His surging polls notwithstanding, I'm stunned by the idea that Newt Gingrich might win the South Carolina primary. Until just recently, electability has been the GOP watchword. Tilting to Gingrich would be sheer masochism. His ethical lapses are legion. His own people drove him from the House speakership. In national polls, his negatives are astonishingly high. If he really cared about his party, the decent thing would've been not to run at all. Gingrich's mentor Richard Nixon stayed away from every GOP convention after his 1974 resignation until his death 20 years later. He didn't want to make his unpopularity the story. He didn't want it to be all about him.
Gingrich has no such scruples. He's been acting out since Mitt Romney thrashed him in the Iowa caucuses, though impotently at first as his rage got the better of him. His super-PAC erred by producing an inaccurate hard-left critique of Romney's business practices. While history teacher Gingrich knows all about the power of the big lie, this first outing backfired. He had been in much better form preparing to run in 2010, when he cunningly appealed to some Americans' worst instincts by comparing Muslims to Nazis. His former colleague Joe Scarborough called it hate speech. He never apologized for that rhetorical atrocity and issued a tepid disavowal of the Romney attack only after party elites and even rival Rick Santorum made him look silly for having a PAC that was feeding ammunition to President Obama.
Gingrich got his mojo back once his self-righteousness cooled and hardened. He stood on a stage in South Carolina and attacked a black journalist for asking him in all reasonableness to defend calling a black commander-in-chief the food stamp president. This week he attacked another journalist to deflect a legitimate question about his poor behavior toward one of the two women he'd pledged to love in health but abandoned in sickness. What makes Gingrich's personal life relevant in a presidential debate is that it helps illuminate the kind of man he is -- egotistical, undifferentiated, vengeful, and selfish, all poor indicators of an effective executive and especially presidential temperament. You only have to listen to what he says to appreciate the dangerous extent of his self-adoration.

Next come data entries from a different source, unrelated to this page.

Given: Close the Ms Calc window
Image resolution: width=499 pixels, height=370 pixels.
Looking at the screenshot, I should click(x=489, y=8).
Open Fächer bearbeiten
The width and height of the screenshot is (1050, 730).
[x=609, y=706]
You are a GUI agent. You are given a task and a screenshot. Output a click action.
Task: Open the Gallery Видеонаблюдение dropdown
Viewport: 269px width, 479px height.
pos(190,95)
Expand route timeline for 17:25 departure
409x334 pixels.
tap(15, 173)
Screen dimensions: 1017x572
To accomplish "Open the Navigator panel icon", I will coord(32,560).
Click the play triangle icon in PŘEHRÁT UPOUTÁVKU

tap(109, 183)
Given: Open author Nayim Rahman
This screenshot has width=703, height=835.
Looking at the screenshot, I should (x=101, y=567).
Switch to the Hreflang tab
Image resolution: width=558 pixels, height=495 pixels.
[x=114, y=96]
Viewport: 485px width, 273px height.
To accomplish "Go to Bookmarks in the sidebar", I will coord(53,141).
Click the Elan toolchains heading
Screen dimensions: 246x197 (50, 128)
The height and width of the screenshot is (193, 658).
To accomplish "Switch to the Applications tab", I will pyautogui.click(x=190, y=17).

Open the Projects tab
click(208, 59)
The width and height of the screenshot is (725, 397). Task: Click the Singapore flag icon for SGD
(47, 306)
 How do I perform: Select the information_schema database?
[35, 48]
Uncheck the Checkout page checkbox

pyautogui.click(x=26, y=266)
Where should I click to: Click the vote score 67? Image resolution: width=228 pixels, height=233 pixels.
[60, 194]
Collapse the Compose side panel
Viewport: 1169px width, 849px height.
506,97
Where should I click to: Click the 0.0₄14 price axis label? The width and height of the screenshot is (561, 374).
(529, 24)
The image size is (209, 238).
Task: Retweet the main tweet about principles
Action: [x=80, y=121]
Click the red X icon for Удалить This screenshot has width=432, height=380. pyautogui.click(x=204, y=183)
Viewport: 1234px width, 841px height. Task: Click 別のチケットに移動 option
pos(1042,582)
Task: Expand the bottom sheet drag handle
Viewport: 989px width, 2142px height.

He has spent the last two and a half weeks doing to his party exactly what he does to his women. Party leaders are now trying desparately to forestall the catastrophe of his coming within reach of being nominated. But these nutty elections of ours are decided by voters, not elites. If South Carolina Republicans are seduced into codependency by his dulcet tones and corrosive narcissism, if Florida follows where they lead, and if their nomination process is plunged into Newtonian chaos as a result, then their party deserves to lose. If he's nominated, it had better.